Updated

Three hundred homes were destroyed in a fire that tore through a slum in the Philippine capital on Thursday, forcing residents to make dramatic escapes, authorities said.

A bare-chested man with a cigarette in his mouth, a Jesus statue in one hand and toiletries in the other ran down a narrow, smoke-filled alley just a few minutes walk from the glistening sky-rises of Manila's financial district.

A neighbour fled by jumping through an upstairs window and sprinting across rusted tin roofs.

Crying children were separated from their parents amid the chaos of adults carrying refrigerators, televisions, pots and pets from their homes.

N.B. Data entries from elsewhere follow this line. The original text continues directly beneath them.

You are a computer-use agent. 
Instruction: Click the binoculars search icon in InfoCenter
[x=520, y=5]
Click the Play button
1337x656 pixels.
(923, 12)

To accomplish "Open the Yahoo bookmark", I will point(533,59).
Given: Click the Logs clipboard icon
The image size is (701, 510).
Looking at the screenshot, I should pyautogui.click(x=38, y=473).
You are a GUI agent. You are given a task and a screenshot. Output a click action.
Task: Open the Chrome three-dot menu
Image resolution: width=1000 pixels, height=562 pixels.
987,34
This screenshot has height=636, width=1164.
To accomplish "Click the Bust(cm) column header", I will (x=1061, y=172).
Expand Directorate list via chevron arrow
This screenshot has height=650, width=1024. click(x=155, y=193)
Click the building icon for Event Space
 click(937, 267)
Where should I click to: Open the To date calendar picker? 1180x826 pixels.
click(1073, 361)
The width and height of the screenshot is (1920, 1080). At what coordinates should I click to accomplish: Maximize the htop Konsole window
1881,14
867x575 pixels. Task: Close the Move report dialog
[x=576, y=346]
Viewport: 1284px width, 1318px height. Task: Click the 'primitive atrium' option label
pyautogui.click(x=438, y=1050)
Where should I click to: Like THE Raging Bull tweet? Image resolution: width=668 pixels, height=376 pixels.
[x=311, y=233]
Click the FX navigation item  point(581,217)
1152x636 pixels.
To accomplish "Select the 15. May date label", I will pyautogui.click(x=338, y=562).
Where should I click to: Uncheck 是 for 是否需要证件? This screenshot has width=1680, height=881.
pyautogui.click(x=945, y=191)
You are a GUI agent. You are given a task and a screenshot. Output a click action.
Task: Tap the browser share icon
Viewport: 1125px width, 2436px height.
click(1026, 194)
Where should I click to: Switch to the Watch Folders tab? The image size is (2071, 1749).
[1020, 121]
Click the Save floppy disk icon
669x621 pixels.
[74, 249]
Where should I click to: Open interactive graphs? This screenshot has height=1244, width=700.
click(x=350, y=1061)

"We were on the cot lying down, and then people started running. There was smoke everywhere, the place was up in flames," said a tearful Anna Anciller, 27, on a nearby footpath while the fire was at its peak.

"We just ran. I lost everything," she said, clutching her six-year-old daughter and breastfeeding her months-old baby boy.

Homes made of scrap wood and plastic sheets crumbled to the ground during the two-hour blaze, as portable cooking gas tanks exploded and the sirens of fire fighting trucks wailed.

The firemen walked onto the roofs of homes not yet ablaze to get their hoses close to the flames, risking a deadly fall.

No-one died but about one third of the 1,000 homes in the slum were destroyed, according to local fire chief Ricardo Perdigon.

While heart-breaking, the scenes at the "Botanical Garden" shanty-town are common throughout the vast slums that dominate Manila.

Homes mostly made of salvaged wood and plastic are tinder boxes waiting to be ignited by makeshift electricity networks, cigarettes or gas cooking.

An arson investigator said Thursday's blaze was likely caused by a faulty power outlet.

About 35 percent of the capital's 14 million population live in slums, according to a 2010 World Health Organization study.

The widespread poverty and brutal conditions in the slums were among the reasons US author Dan Brown described Manila in his latest novel as the "Gates of Hell".

Authorities have for years tried to relocate slum dwellers away from the city to safer areas, but the vast majority prefer to remain closer to work opportunities.

"There is nowhere else for us to go. There are no jobs in the provinces," said longtime Botanical Garden resident Jenny San Gaspar, a 38-year-old housewife and mother of 10.

Local politicians also like to keep the slum dwellers in the city to be used as reliable "vote banks" during elections.

And just a few hours after the inferno was extinguished, shirtless men and elderly women were bringing back their salvaged belongings, staking out positions in the blackened ashes to rebuild new homes.